Source: China State Council Information Office
Chinese Foreign Ministry spokesperson Mao Ning speaks at a regular press conference in Beijing, China, Sept. 12, 2023. [Photo/Chinese Ministry of Foreign Affairs]
China on Tuesday condemned what the International Atomic Energy Agency (IAEA) called its “independent” monitoring of Japan’s discharge of nuclear-contaminated water, saying it’s neither international nor independent.
The IAEA said a few days ago on its website that it conducted the first independent sampling and analysis of seawater near the Fukushima Daiichi Nuclear Power Station since discharge of the Advanced Liquid Processing System (ALPS) treated water started, and confirms that the tritium levels are below Japan’s operational limit.
Meanwhile, IAEA Director General Rafael Grossi said that the IAEA is an international organization with the mission to monitor Japan’s ocean discharge, and for other countries to join the monitoring is like asking the IAEA to do the inspection in Iran with a group of countries.
In response, Chinese Foreign Ministry spokesperson Mao Ning said at a regular press briefing that the IAEA Secretariat’s so-called monitoring is neither mandated by the body’s Board of Governors nor fully discussed by member states, which is merely the Secretariat’s technical consulting and support for Japan, and is neither international nor independent.
Noting Japan’s discharge of nuclear-contaminated water into the ocean is an unprecedented move that bears on other countries’ major interest and concern, Mao said that a total of 7,800 tonnes of nuclear-contaminated water has been dumped into the ocean, and yet the international community still hasn’t been informed of the IAEA Secretariat’s specific monitoring arrangements.

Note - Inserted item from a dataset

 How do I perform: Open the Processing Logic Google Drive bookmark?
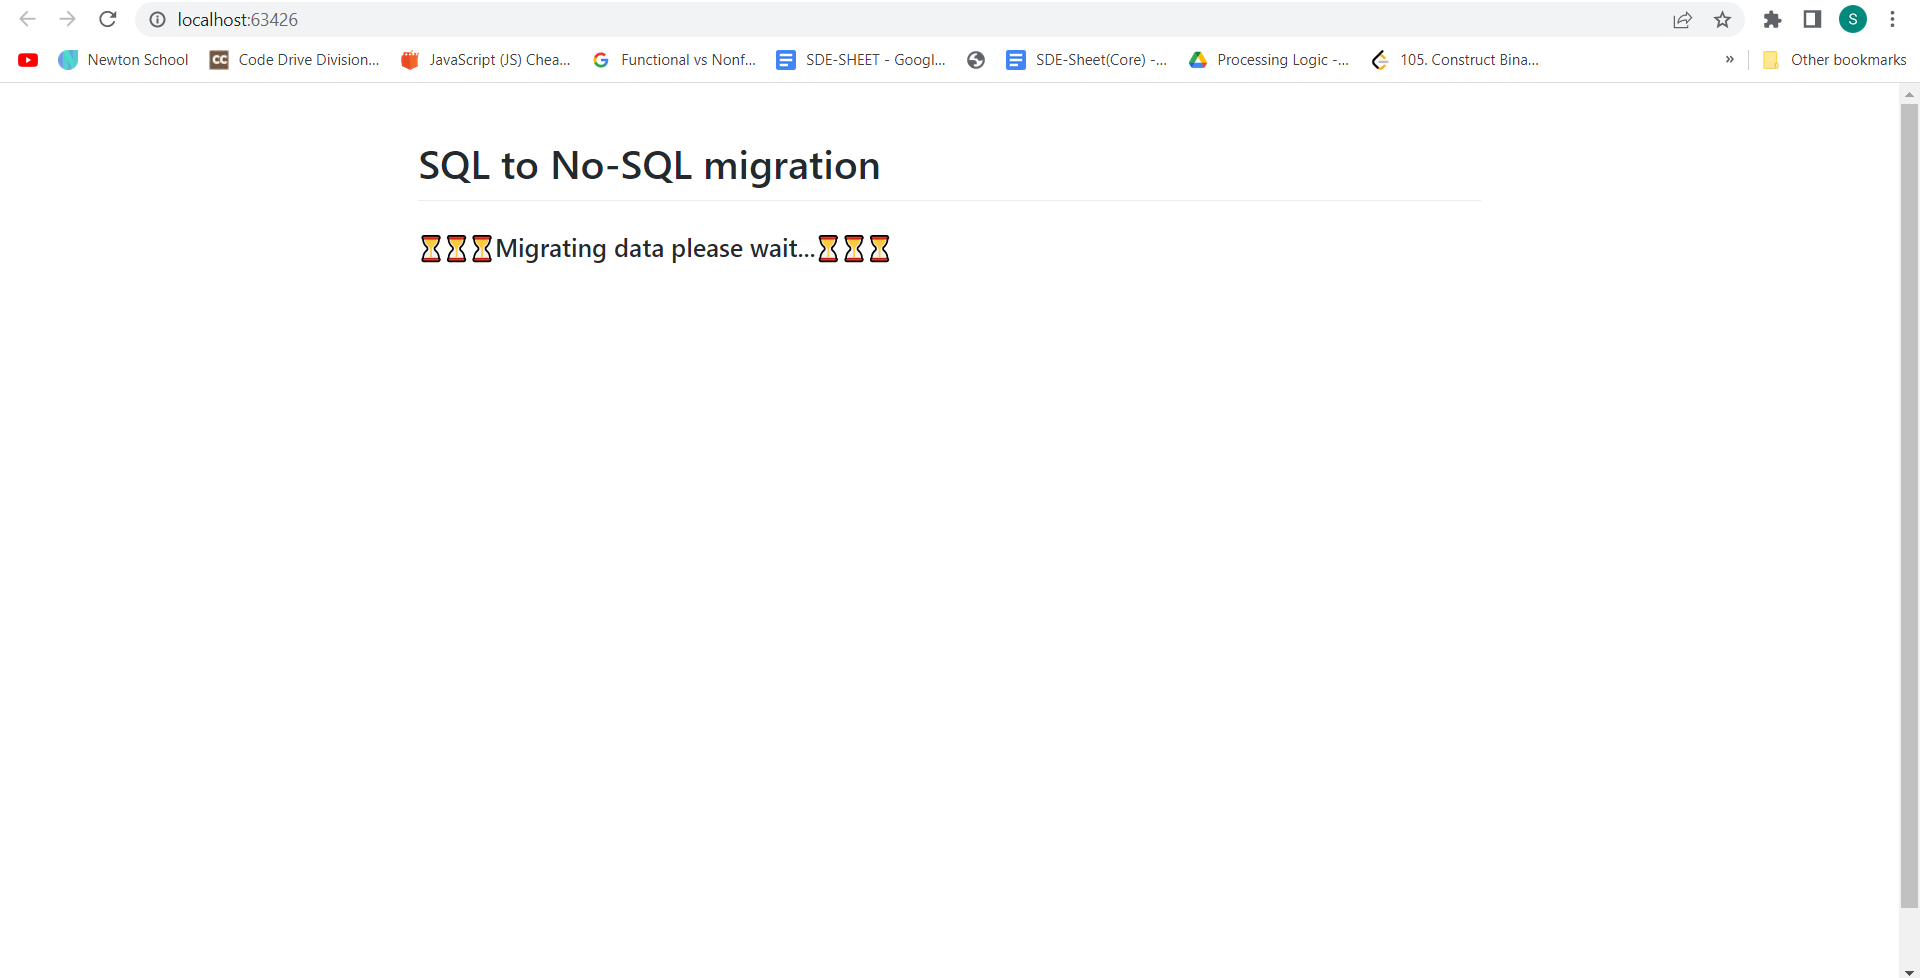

The world calls for an international monitoring arrangement that has the full and substantive participation of Japan’s neighbors and other stakeholders and will remain effective over the long run as well as a detailed monitoring plan that covers such aspects as the categories of radionuclides, the frequency, the locations, the scope, and the reporting, she said, urging Japan and the IAEA Secretariat to respond to these issues in a serious and responsible manner.
Mao noted that no monitoring could be read as an endorsement of Japan’s ocean discharge or give it any amount of legitimacy or legality sought by Japan.
“Japan should immediately stop shifting the risks of nuclear pollution to the whole world,” she added.